Continua a crollare il Bitcoin trascinando al ribasso tutte le altre criptovalute. Da una capitalizzazione stimata in circa 800 miliardi da inizio anno, il 18 gennaio il comparto delle valute digitali vale 480 miliardi di dollari. Lo scivolone degli ultimi giorni preoccupa i mercati: il Bitcoin, scambiato attualmente a poco più di 10 mila dollari, ha perso il 50% rispetto ai picchi registrati a metà dicembre. La stretta di Cina e Corea del Sud sulle criptovalute, la grande volatilità di questo mercato e la chiusura di alcune piattaforme di scambio sono tra le cause del crollo della moneta digitale. Alcuni investitori però provano a calmare le acque. Per loro la caduta potrebbe essere fisiologica: negli ultimi tre anni ogni gennaio si è verificato un calo cospicuo del valore dei Bitcoin.

Le cause – Il mercato risente della stretta imposta dalla Cina: il governo ha chiuso gli exchange che operavano a livello locale per mancanza di trasparenza. E’ intervenuta anche la Banca centrale cinese, che da settembre ha dichiarato illegali tutte le raccolte fondi da parte di imprese e aziende avvenute con i Bitcoin. Gli effetti negativi continuano tuttora poiché le indagini della Bank of China proseguono e, in accordo col Governo, si impone il rimborso in yuan (la valuta reale) di tutti i capitali “digitali” ricevuti. Segnali negativi arrivano anche dalla Corea del Sud, terzo mercato mondiale per scambi in valute digitali: il governo si appresta a regolamentare il settore e a rendere obbligatoria l’identificazione degli investitori. Il timore diffuso è che le criptovalute, di per sé allergiche a regolamentazioni e centralizzazione, possano perdere i vantaggi attuali e smettere di essere utilizzate. Intanto Bitconnect, piattaforma di scambio abbastanza conosciuta anche in Italia, ha chiuso senza preavviso «a causa di una continua campagna negativa della stampa, attacchi dalle autorità finanziarie statunitensi e per problemi di cybersecurity», hanno comunicato. Non conoscendosi i nomi di gestori o proprietari, gli utenti che hanno scambiato criptovalute sul loro sito non sanno se riceveranno mai un rimborso.

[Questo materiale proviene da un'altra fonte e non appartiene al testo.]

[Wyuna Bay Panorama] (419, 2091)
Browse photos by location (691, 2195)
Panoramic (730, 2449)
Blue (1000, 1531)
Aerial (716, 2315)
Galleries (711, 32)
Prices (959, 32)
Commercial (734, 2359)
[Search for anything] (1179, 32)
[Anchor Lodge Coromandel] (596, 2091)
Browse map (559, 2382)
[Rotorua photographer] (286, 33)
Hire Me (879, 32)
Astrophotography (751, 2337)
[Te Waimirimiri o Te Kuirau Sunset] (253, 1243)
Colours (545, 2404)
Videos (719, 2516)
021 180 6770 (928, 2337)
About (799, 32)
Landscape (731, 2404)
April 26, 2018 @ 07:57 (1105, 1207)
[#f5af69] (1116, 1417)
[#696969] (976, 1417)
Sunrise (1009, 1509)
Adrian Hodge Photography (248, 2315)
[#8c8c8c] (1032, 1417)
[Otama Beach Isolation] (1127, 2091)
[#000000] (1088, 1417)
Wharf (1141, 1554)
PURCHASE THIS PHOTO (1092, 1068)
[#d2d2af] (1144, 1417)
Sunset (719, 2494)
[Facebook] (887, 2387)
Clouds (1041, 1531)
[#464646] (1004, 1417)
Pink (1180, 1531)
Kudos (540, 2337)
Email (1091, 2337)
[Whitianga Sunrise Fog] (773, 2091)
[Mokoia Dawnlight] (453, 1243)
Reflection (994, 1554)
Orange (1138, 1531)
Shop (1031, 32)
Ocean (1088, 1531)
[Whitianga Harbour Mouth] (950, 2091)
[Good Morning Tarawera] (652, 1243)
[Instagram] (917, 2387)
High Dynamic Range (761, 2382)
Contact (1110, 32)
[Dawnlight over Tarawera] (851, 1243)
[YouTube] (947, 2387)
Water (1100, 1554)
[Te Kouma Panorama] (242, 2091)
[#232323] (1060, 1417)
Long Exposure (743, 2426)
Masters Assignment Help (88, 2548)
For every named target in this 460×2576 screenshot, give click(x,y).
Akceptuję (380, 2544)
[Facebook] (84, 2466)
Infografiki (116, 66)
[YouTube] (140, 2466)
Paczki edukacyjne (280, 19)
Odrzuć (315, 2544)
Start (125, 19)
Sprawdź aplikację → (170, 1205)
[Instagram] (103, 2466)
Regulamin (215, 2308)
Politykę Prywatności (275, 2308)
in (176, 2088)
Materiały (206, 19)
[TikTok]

Non solo Bitcoin – Oltre alla più celebre tra le criptovalute, il ribasso colpisce anche le altre monete digitali: Ethereum, la seconda valuta per capitalizzazione, sabato 13 gennaio ha messo a segno il suo record a quota 1.420 dollari e oggi è crollato a 900 dollari, con una perdita del 40% in neanche cinque giorni. Va peggio la terza criptovaluta per volume: Ripple, che il 4 gennaio aveva addirittura superato Ethereum per capitalizzazione, oggi vale poco più di un dollaro, con un crollo di oltre il 70% in due settimane.

Le rassicurazioni – Il mercato delle criptovalute, per motivi che nemmeno le borse istituzionali riescono a spiegare, ogni gennaio attraversa un crollo. Nel 2015 i Bitcoin, durante il primo mese dell’anno, persero il 33%, nel 2016 il 16% e nel 2017 il 18%. Sempre intorno al 12 gennaio e sempre nel giro di poche ore. Quello di questi giorni, quindi, potrebbe anche essere un crollo in qualche modo “fisiologico”: ma sarebbe comunque molto più accentuato del solito e non ci sono state mai così tante ingerenze del panorama politico internazionale nel settore come negli ultimi mesi. Il tema criptovalute sarà persino dibattuto al G20 del prossimo marzo.

Il problema energetico – «In un anno le criptovalute immettono nell’atmosfera più CO2 di un milione di voli transatlantici: la dobbiamo ritenere una seria minaccia per l’ambiente», così ha scritto il quotidiano britannico Guardian mercoledì 17 gennaio. Perché i Bitcoin consumano così tanta energia elettrica? Si tratta di una sorta di competizione chiamata mining e che coinvolge migliaia di persone: in termini semplificati, chi spreca più elettricità possibile facendo eseguire milioni di operazioni aritmetiche a supercomputer, si aggiudica 12,5 Bitcoin, più di 100 mila dollari. La gara si ripete nei mercati di Bitcoin ogni dieci minuti. Insomma consumare più elettricità facendo lavorare i propri computer a risolvere operazioni matematiche e algoritmi impossibile aumenta le possibilità di vincita dei cosiddetti minatori di Bitcoin. Per quantificare l’elettricità necessaria per questa attività, basta pensare che la rete degli investitori di criptovalute ha consumato nel mese di novembre più energia di tutta l’Irlanda. In un anno si stima che questo mercato richiederà più energia elettrica del fabbisogno di stati come Nuova Zelanda, Ungheria e Perù.